Sunday, September 23, 2007

Superboy

As I've been sick the past two days, I've been thinking about Superboy. My dad used to buy comic books for me, especially when I was sick. One of the comics I remember that he got for me was Superboy #165. It was a classic 80-page Giant with several reprint stories, including "Superboy's Last Day," in which the Boy of Steel falls ill due to his first exposure to Kryptonite. Bedridden, he uses his Superboy robots to substitute for himself as they perform tasks around Smallville. I thought that if Superboy could get sick, well, why not me? I'll stay in bed like he did.

This is also the comic that inspired me to learn to read, as I've mentioned before. The reprint from Adventure #210 with Krypto's first appearance was responsible for that. I wanted to know why Krypto was leaving Earth at the end of the story and my mother suggested that I learn to read so I could find out for myself.

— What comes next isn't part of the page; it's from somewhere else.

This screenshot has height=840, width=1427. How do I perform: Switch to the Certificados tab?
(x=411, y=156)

The character Superboy has been surrounded by controversy for quite some time now. The heirs of Superman co-creator Jerry Siegel have been suing DC because the copyright to the Superboy character has been restored to them. Siegel and his partner, Joe Shuster, had pitched Superboy to the company back in the 1940s and were rejected. Then, a few years later, DC went ahead without Siegel and Shuster and started publishing Superboy stories. Siegel and Shuster sued and won. It was determined that Superboy was a distinct character from Superman and that Siegel and Shuster owned the rights to him. They later sold the rights back to DC, but thanks to a 1976 change in copyright law, there was a limit to how long that agreement could last. As I understand it, the Siegels own Superboy again for now (Shuster had no heirs), until the courts decide if the original 1948 ruling was proper or not. There is some jurisdictional question about whether the 1948 judge was supposed to make copyright decisions or not.

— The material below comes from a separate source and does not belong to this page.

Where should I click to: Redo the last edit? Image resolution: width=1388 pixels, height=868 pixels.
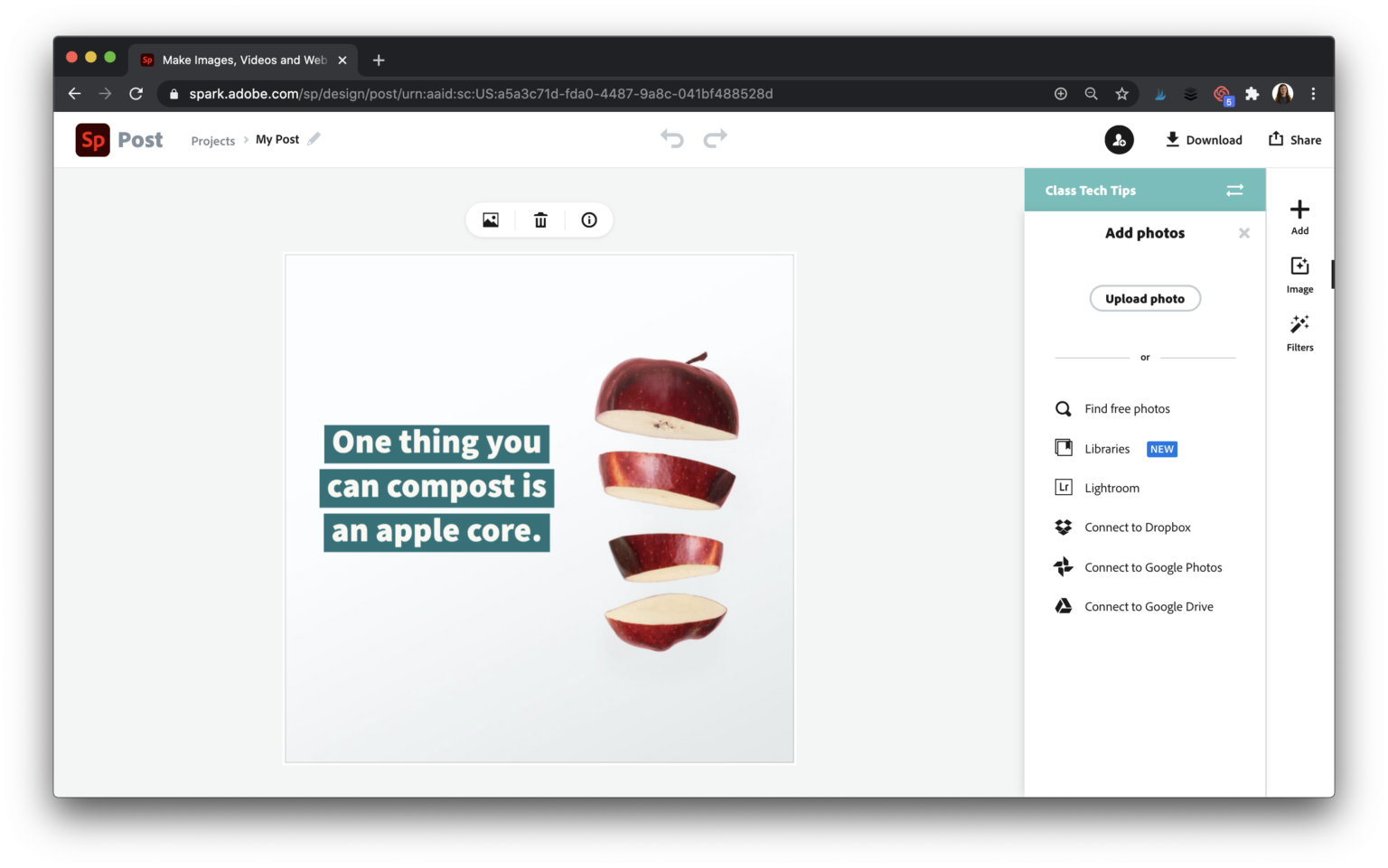click(715, 139)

The effects of this lawsuit have been evident for some time. The Legion of Super-Heroes cartoon features a young Clark Kent who goes by the name of Superman instead of Superboy. The recent release of the New Adventures of Superman cartoon does not include the Superboy cartoons that always fit between two Superman cartoons in a half-hour episode. In the DC universe, recent versions of the Superboy character have been murdered or have become murderers themselves. And now all traces of the Superboy name have disappeared from the pages of DC Comics. It's an ugly situation and it's hurting the fans.

It would be a perfect time to re-introduce the character Superboy to comic book fans. An all-ages book featuring Superman as a boy would be well-suited to kids who don't feel like they fit in, and I don't mean like that whiny Smallville TV show. They could see that a boy with power can act responsibly and do the right thing, not because he has to, but because he chooses to. That Superboy lived in a town where decency and community weren't alien terms shouldn't be lost, either. I hope this lawsuit is resolved soon. Kids could use a hero.
I drew this sketch of Superboy the other night in blue pencil and finished the pencils last night, before I lapsed back into a fever. I feel better today and my temperature is back to normal. Someone must have taken the Kryptonite away!




2 comments:

Martin said...

Jim, I too miss "Superboy". I was in the bookstore this weekend and my son noticed a HeroClix set with the Legion. I picked it up and the Superboy figure is now labeled "Young Superman". Argh! We all know it is Superboy. Stupid greedy lawsuits.

Jim McClain said...

I don't know that it's all that greedy. The heirs of Jerry Siegel had, as far as they knew, the right to terminate the agreement. If you owned an asset worth possibly worth thousands of dollars, wouldn't you work to free it from someone else's grasp?